What is being asked —
Can you pull out the full passage on epitope secondary structure below and reproduce it word for word, from its heading through the final sentence?

(Beginning of Excerpt)

3.2 Epitopes’ secondary structure

The important structural aspect of an epitope that may distinguish it from the remaining antigen protein part is its secondary structure composition. To test which kind of specific secondary structure elements the epitopes were enriched with, each amino acid was assigned to either of the following three secondary structure groups: (1) alpha-helix, 310 helix, and pi-helices were grouped as helix; (2) isolated beta bridges and extended beta strands were grouped as strands; and (3) turns, bends, and irregular structures were grouped as loops. This analysis revealed that epitopes were significantly enriched with loops and significantly depleted of helix and strands. The frequency of distribution in our analysis for loops, helices, and strands was 0.58, 0.25, and 0.17, respectively (Fig. 2). Since loops tend to be more flexible than other organized secondary structure elements (Jemmerson and Paterson 1985; Pellequer et al. 1991), these results suggest that epitopes are relatively flexible (Fig. 2). The abundance of flexible secondary structure elements in epitopes may facilitate the capacity demonstrated by epitopes to undergo conformational adjustment upon antibody binding.

(End of Excerpt)
(Beginning of Excerpted records)

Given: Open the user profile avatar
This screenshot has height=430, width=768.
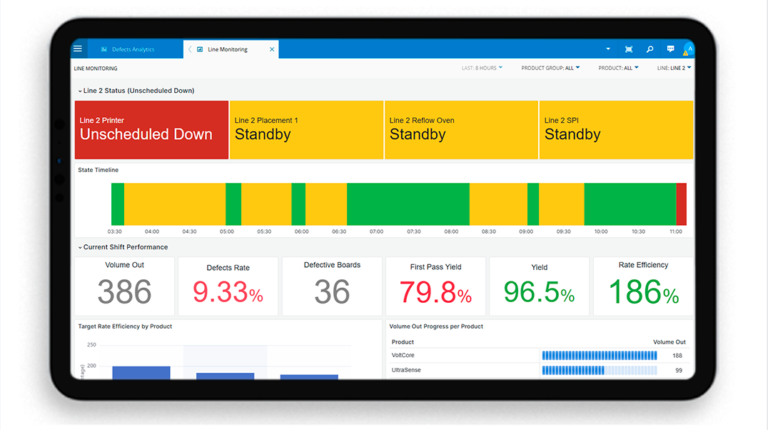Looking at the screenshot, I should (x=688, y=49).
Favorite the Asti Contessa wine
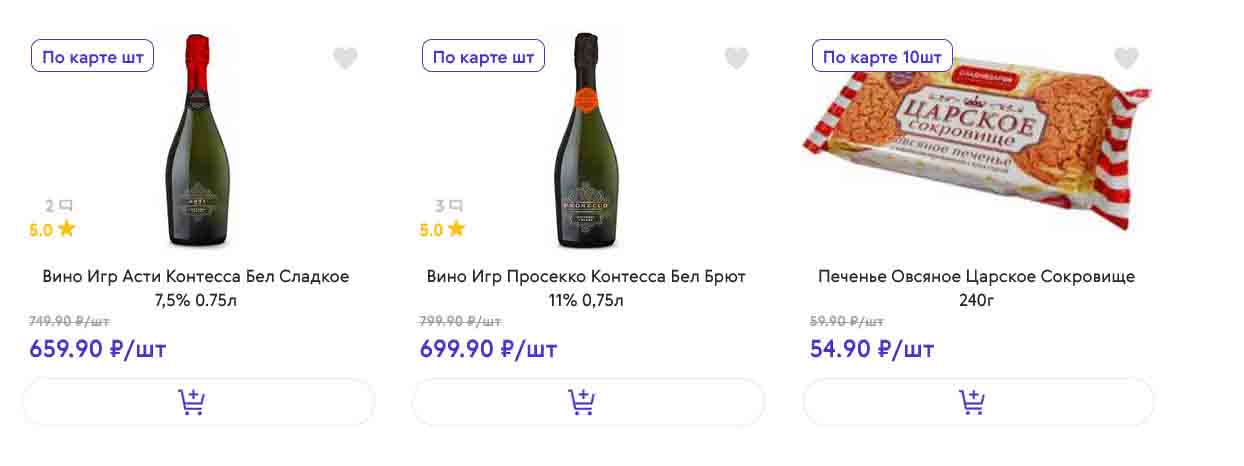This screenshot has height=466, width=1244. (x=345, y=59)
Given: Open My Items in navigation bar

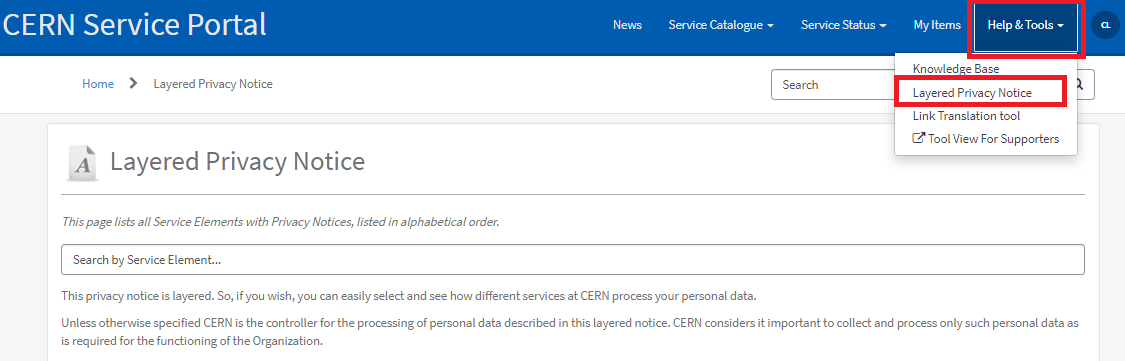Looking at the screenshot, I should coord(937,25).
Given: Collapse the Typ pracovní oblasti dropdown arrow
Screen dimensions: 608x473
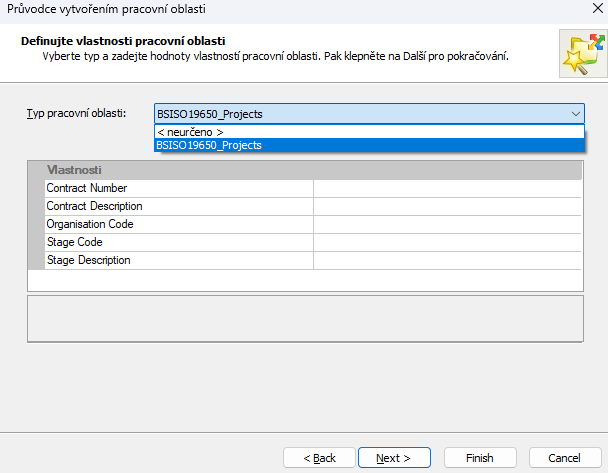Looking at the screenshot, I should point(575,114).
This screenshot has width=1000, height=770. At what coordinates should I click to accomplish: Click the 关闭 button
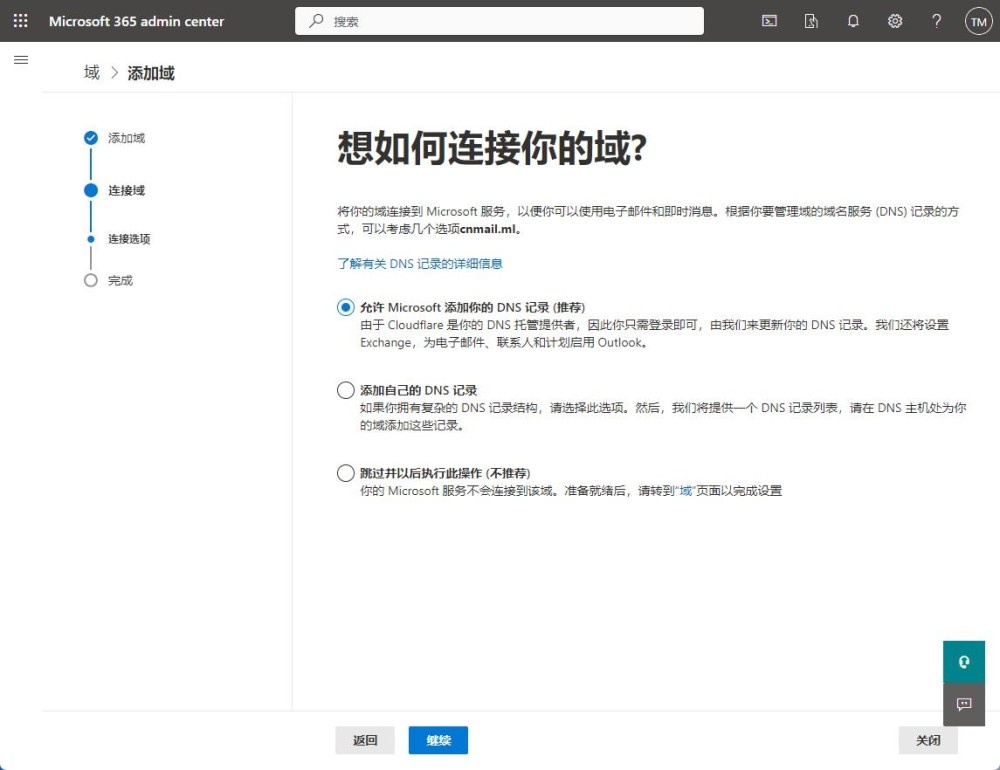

(End of Excerpted records)

Answer box —
3.2 Epitopes’ secondary structure

The important structural aspect of an epitope that may distinguish it from the remaining antigen protein part is its secondary structure composition. To test which kind of specific secondary structure elements the epitopes were enriched with, each amino acid was assigned to either of the following three secondary structure groups: (1) alpha-helix, 310 helix, and pi-helices were grouped as helix; (2) isolated beta bridges and extended beta strands were grouped as strands; and (3) turns, bends, and irregular structures were grouped as loops. This analysis revealed that epitopes were significantly enriched with loops and significantly depleted of helix and strands. The frequency of distribution in our analysis for loops, helices, and strands was 0.58, 0.25, and 0.17, respectively (Fig. 2). Since loops tend to be more flexible than other organized secondary structure elements (Jemmerson and Paterson 1985; Pellequer et al. 1991), these results suggest that epitopes are relatively flexible (Fig. 2). The abundance of flexible secondary structure elements in epitopes may facilitate the capacity demonstrated by epitopes to undergo conformational adjustment upon antibody binding.